Where have I seen this look before? MB&F founder Max Busser doesn't hide the fact that he is inspired by science fiction and related culture in the creation of his timepiece novelties. The new MB&F No. 3 reminds me of a place between Star Wars' C3PO, "Batteries Not Included's" Wheem babybot, and Futurama's Bender. Compare the images, and I think you'll agree. Besides those references, there are plenty of other tech culture influences that went into the design of the No. 3 Sidewinder and Starcruiser.
The difference between the two watches is orientation. Not THAT kind of orientation (anyone can wear them), but literally the way they are positioned. The Starcruiser is in a more vertical position with the crown pointed up, while the Sidewinder is turned on its side, with the dials stacked on each other and the crown pointed in toward your arm (assuming you are wearing the watch on your left wrist). Reading the time is based on looking at two conical gauges. One features the hours, while another features the minutes. Looking down at the hour cone you see a day/night indicator as the entire rotation of the hand takes 24 hours to make a full revolution. The adjacent cones features the minutes which can be read either on the side of the cone or looking from above. The watch doesn't have a dedicated seconds display, but really, is that what you are thinking about right now? You'll further appreciate knowing that the cones are made of solid pieces of sapphire crystal, which in case you were wondering is very hard to manufacture in these shapes.

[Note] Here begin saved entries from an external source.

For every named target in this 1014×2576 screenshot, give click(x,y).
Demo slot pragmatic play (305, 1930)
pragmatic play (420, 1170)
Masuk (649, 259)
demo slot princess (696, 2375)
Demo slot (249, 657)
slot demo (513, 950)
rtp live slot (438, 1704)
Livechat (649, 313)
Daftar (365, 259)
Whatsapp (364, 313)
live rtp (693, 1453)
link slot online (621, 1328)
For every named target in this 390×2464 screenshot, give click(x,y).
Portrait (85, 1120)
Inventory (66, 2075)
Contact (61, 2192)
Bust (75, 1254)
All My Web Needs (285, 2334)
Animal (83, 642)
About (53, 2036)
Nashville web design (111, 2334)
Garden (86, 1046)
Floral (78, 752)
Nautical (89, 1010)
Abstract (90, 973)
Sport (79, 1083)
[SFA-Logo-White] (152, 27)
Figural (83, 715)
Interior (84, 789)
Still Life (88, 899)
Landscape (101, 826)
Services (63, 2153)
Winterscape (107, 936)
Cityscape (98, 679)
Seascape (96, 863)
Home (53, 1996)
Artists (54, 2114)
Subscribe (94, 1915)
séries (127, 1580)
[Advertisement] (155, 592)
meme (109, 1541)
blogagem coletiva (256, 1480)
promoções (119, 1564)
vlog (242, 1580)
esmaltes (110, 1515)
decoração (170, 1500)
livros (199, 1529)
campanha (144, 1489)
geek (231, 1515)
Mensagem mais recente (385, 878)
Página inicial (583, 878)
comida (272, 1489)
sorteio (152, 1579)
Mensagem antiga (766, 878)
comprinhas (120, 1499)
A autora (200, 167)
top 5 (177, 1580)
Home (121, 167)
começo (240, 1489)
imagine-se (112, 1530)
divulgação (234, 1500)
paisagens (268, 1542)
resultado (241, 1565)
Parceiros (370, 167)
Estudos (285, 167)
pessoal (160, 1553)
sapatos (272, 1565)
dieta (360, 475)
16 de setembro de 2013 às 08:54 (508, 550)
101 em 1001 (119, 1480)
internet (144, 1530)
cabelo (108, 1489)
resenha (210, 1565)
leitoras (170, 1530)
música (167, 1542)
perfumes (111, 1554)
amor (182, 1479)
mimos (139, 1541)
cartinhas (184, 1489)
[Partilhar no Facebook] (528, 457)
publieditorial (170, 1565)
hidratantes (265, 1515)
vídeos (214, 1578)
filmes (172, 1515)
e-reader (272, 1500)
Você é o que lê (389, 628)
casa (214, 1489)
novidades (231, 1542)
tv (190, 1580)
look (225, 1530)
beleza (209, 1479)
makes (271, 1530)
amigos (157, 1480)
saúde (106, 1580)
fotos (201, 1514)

The No. 3 has an interesting date display. Most of the disk is exposed, and an arrow to the right of the disk indicates what the date is. MB&F makes a big to do about how this has "never been done" before. Watch makers love this phrase. The date display is nice... nothing to have a press release about, but the high quality nature of the disc makes it interesting to look at. What is cool however, is the rotor for the automatic movement being exposed through the front of the watch in the middle of the date disc. Done in gold, and shaped like a boobie trap axe, the rotor reminds you that this is no watch you are looking at, but rather, an "Horological Machine." This is luxury marketing at its best ('wink wink').
In my opinion, this third Horological Machine iteration is the most cohesive design of the MB&F bunch. While each of their previous models was infinitely impressive, I was always just short of really being moved by the design. The No. 3 takes the theme to a new level for me, and the cultural icons that the watch reminds me of really make it something worth lusting for if I am ever in the position to blow six figures on any given weekend.
The watch case is red gold and titanium (the bottom) on the Starcruiser, and white gold and titanium on the Sidewinder. The rotor itself is 22k gold and plays a little visual trick. All rotors must weighted at one end so that they oscillate to wind the watch. The rotor in the HM3 (horological machine 3) looks to be symmetrical, so where is the extra weight? Simple, it is underneath the rotor, nothing too crazy, though MB&F loves to call it a mystery rotor, what an horological enigma!
The crown is wonderfully large. It needs to be when you call this a machine. Place attention on its operating point. There is not much going on, on the rear of the watch, save for two symmetrical gears. These likely spin in tandem when you manually wind the watch. The hardest part of a movement such as in the HM3 is creating the symmetry and making it look so nice. There is nothing too inherently complicated about the MB&F No. 3 in watch terms. You can get the same functions in mechanical watch for a few hundred bucks. What is special, is the orientation of the gears and elements that make up the movement and the watch itself.
This is not a watch I would call beautiful, but the steampunk goggle appearance of the time telling semi-cones is endearing. It is a sympathetic machine, and depending on its orientation, it looks to be smiling or demurely cute with the cones serving as eyes. Add the exposed screws and polished metal, and you have a thematic masterpiece that for once, combines science fiction, steampunk, and anthropomorphism; in a watch.
You can also appreciate the black hand stitched alligator strap with the fold over clasp (also gold an titanium) adoring the logo of the rotor design. It is kind of MB&F's icon, this rotor design. Look at the three prong connection to the lugs where the strap attaches to the case. It is a nice look, and the large sized screws work well on the side. The strap is really wide, but it needs to be so that the 47mm wide by 50mm high case of the HM3 doesn't look too gargantuan.
Can you afford this timepiece wonder? Not likely. Price has not been announced yet (to my knowledge) but don't expect prices to go south of $100,000, more likely in the $200,000 - $300,000 range. Though I might be wrong, and a shiny new Sidewinder or Starcruiser could soon be had for a svelte $80,000 - $100,000.